### ABOUT THIS TASK
Scan the entries for the word "button". Every line that has it should be copied.

--- GIVEN DATA Enclosed Below ---

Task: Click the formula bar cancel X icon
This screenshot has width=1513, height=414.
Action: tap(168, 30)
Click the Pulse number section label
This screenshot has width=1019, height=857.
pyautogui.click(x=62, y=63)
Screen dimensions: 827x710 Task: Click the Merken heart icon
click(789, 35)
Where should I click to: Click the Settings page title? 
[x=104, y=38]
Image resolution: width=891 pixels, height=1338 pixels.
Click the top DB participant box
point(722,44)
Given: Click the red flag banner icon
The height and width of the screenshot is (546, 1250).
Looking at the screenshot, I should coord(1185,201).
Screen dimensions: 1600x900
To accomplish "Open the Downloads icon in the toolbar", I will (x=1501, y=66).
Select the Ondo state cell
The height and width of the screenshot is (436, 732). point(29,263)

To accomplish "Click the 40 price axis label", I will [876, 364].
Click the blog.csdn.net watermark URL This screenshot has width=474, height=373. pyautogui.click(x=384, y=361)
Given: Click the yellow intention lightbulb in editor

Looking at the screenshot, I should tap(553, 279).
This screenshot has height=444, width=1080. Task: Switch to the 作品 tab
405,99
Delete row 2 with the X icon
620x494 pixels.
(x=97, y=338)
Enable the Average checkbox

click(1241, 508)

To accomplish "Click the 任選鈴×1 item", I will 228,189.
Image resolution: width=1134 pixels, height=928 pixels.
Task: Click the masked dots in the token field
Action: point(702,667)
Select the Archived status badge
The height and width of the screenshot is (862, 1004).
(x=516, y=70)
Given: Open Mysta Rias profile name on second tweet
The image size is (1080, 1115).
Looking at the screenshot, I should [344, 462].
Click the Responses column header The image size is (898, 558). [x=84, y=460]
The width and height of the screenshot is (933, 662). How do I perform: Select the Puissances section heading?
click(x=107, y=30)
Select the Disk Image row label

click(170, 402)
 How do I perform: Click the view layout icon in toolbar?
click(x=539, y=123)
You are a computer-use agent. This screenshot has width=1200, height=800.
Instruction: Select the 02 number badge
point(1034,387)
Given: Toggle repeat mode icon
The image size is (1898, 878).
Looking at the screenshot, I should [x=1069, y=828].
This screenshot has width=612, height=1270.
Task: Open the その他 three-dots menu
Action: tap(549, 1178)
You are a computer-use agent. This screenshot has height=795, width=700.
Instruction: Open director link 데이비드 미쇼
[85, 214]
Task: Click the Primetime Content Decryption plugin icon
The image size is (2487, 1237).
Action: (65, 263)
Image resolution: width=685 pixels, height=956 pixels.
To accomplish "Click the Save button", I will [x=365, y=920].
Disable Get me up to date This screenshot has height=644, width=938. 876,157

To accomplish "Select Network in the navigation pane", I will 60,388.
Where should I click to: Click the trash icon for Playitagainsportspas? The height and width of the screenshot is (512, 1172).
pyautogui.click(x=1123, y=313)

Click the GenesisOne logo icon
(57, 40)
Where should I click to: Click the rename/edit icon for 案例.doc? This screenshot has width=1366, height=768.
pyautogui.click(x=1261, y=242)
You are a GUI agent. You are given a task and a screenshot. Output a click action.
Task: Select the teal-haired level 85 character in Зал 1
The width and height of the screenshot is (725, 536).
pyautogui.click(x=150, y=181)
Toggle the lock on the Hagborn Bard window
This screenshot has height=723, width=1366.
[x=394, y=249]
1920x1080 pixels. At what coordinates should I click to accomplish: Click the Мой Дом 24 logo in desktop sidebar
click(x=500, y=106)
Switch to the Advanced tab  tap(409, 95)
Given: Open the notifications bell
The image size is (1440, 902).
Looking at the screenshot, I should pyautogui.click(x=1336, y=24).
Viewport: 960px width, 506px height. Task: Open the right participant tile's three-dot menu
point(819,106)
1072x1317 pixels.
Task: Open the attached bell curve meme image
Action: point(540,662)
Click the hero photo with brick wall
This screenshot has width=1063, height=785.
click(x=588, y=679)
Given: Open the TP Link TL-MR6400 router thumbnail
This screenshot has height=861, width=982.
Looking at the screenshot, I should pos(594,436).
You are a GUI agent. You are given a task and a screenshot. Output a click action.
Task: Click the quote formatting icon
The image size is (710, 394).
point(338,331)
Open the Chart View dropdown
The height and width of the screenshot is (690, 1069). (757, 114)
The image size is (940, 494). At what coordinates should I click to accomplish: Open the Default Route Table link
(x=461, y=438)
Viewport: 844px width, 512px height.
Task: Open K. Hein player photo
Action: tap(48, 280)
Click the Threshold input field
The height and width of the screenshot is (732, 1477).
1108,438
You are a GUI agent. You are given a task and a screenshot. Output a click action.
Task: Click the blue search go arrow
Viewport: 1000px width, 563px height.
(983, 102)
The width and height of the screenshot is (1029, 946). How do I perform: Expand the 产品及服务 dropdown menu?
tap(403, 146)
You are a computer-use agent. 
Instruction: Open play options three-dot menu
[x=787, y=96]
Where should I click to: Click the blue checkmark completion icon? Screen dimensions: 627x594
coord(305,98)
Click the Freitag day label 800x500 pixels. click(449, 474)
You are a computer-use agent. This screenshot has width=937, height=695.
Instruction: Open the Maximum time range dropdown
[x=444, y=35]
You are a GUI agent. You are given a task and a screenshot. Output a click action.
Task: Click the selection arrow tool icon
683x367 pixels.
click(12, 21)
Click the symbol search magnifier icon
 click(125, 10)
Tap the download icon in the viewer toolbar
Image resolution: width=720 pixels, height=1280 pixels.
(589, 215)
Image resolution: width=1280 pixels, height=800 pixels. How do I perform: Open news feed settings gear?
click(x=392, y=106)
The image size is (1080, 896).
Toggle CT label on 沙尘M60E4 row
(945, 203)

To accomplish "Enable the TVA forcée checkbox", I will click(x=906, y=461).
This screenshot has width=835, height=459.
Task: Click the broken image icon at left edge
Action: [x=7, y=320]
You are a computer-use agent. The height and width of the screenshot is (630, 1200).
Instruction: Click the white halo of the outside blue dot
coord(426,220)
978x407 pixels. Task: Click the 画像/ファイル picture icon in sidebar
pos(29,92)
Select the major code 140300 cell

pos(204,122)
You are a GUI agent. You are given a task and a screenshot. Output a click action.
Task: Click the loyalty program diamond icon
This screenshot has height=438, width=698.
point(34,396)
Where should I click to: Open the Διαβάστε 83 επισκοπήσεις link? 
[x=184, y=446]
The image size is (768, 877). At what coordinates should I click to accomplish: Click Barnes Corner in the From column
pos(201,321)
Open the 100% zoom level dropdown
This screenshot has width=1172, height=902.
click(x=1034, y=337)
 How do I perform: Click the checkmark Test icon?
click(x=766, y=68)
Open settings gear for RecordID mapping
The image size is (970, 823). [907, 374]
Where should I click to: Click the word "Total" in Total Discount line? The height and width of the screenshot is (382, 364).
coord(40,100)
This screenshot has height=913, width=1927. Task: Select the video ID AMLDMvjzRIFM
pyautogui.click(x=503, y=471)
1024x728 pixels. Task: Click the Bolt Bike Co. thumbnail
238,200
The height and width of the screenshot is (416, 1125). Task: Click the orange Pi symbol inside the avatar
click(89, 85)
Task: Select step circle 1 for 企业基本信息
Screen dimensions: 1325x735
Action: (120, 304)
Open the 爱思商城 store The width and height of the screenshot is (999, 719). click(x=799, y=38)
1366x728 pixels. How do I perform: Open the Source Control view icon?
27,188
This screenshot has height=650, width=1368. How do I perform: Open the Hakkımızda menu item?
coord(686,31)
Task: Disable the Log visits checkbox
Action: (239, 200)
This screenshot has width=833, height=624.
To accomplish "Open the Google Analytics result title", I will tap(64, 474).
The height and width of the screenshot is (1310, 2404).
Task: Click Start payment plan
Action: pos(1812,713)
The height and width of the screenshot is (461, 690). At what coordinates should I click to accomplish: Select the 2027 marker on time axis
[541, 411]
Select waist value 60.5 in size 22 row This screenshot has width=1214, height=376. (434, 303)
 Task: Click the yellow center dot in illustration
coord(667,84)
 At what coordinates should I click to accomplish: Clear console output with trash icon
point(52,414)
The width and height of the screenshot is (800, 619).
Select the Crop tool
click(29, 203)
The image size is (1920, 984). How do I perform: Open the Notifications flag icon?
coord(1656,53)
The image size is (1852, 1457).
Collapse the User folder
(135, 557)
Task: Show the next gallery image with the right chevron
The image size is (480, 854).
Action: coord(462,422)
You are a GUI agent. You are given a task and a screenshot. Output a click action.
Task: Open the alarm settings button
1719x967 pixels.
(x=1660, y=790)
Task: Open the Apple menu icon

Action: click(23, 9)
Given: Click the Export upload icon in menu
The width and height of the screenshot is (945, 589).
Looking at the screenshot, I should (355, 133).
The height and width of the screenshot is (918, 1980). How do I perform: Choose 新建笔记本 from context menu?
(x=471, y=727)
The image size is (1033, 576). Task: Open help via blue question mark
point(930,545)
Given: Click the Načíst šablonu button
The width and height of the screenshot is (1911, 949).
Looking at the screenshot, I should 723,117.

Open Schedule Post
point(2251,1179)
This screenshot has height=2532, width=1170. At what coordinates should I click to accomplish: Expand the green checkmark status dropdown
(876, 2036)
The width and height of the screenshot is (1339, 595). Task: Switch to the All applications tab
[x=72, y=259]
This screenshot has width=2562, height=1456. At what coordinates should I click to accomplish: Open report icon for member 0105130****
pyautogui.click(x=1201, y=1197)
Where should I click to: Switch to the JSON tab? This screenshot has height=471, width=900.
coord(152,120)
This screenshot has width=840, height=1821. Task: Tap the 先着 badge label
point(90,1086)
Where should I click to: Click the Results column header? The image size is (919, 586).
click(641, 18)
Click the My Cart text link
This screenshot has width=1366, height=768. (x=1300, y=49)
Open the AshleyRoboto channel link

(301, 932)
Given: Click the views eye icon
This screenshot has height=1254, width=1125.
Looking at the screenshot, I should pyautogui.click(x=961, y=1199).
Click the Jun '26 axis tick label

--- End of Enclosed GIVEN DATA ---

### ANSWER FOR THIS EXERCISE
To accomplish "Click the Save button", I will [x=365, y=920].
Task: Open the alarm settings button
Given: Click the Načíst šablonu button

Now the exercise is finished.